My first ever website was on Geocities and most of the hyperlinks didn’t go anywhere. It was half-finished but I was desperate to get it online. I was 11 at the time and I didn’t even have full access to the internet.
It’s incredible knowing I’ve been active on the Web for 20 years. Some of the biggest sites around are much younger than that. And some are even older. rhyal.com is by no means the oldest but the technology running it is as old as me.
As it says on the site, rhyal.com is being hosted and served by a Macintosh SE/30 running MacOS 7.5.5. Because of that, all you get is a dithered GIF image, lots of unstyled text, and an archaic guestbook. Remember those? Before commenting systems like Disqus, there were guestbooks.
Tech specs for Rhyal.com
But anyone who knows about computing will understand you can’t just put a website on 30-year-old computer and hook up an ethernet cable. So, to ensure it runs smoothly, the webmaster upgraded the Macintosh SE/30 with:
- A custom 32-bit ROM
- 68MB of RAM (previously 2MB)
- 4GB SSD (previously a 8MB internal SCSI hard drive)

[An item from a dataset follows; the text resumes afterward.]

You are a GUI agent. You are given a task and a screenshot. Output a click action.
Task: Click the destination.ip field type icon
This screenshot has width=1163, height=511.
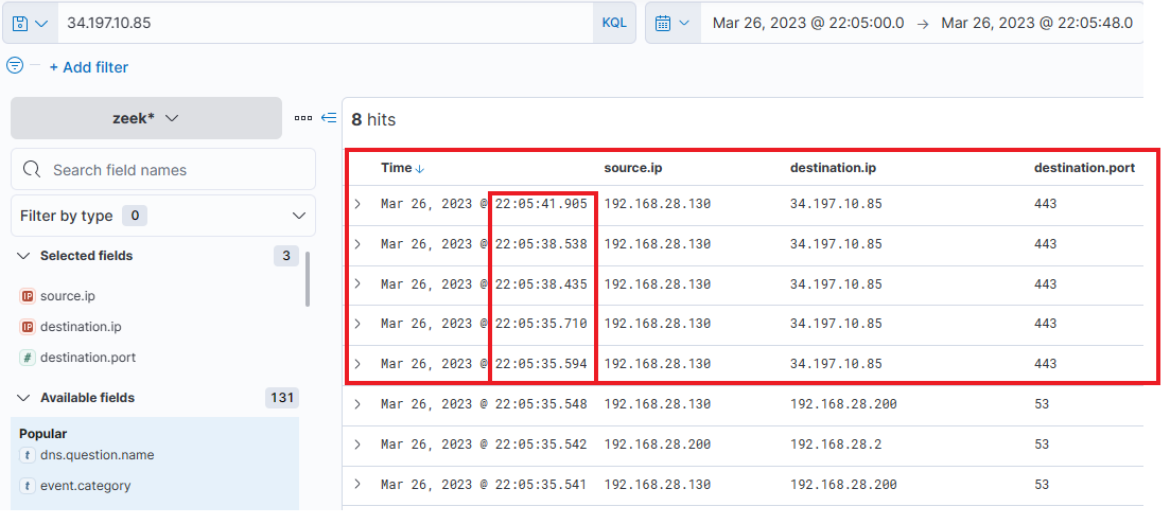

There were other modifications too, including adding ethernet capabilities (as seen in this Imgur collection). The project is the creation of sales engineer Huxley Dunsany who said he just wanted to see if it could be done.
What is a Macintosh SE/30?
As you can see above, it looks pretty old. Apple sold the PC for two years between 1989-1991.
The SE/30 was the first compact Mac to come with a 1.44 MB high-density floppy disk drive. It was powerful enough to produce This Week, the first colour UK tabloid to use a desktop in this way.
It retailed for $4,369 in 1989 (over £7,000 in today’s money) but you can pick up a Macintosh SE/30 on eBay for around £200.
Sometimes, popularity needs a reboot
After rhyal.com was featured on Slashdot, the site grew to over 20,000 visits. But not even Dunsany’s mods can handle large visitor counts. Apparently, the computer manually reboots once the “sequential visitors count runs past ~1000” likely due to an overflow issue with the software running the site.
And the URL? Rhyal is Dunsany’s son’s name. He said he felt he might have wanted his own domain name when he was older. Almost cooler than a trust fund.
Rhyal.com and the bare necessities
But Huxley Dunsany’s mini-project tells an important story about the Web as a whole and what you actually need to create technology in our post-Information Age. Websites are disappearing from the Internet due to obsoletion and deletion. It’s upgrade or die in so many ways, so it seems remarkable to see someone in 2019 make a few adjustments to an Apple computer from 1989 and get a website live.
But not only is it live – people are visiting regularly and leaving comments using rhyal.com’s guestbook. So many web services tell us what the present is and what the future will be. But sites like rhyal.com show that ingenuity and imagination can see past capitalism buzzwords and ideology and get consumers to use the most basic of technology to communicate.
Billions of tweets, Instagram comments, and Facebook statuses are left every day and people have no trouble visiting a site that wouldn’t look out of place when I was a baby. And leave comments in Times New Roman. Rhyal.com also shows that you don’t need to spend a lot on top-of-the-range hardware and software to just get a site on the internet. That’s all this is. Fundamentally, it’s another node on the World Wide Web.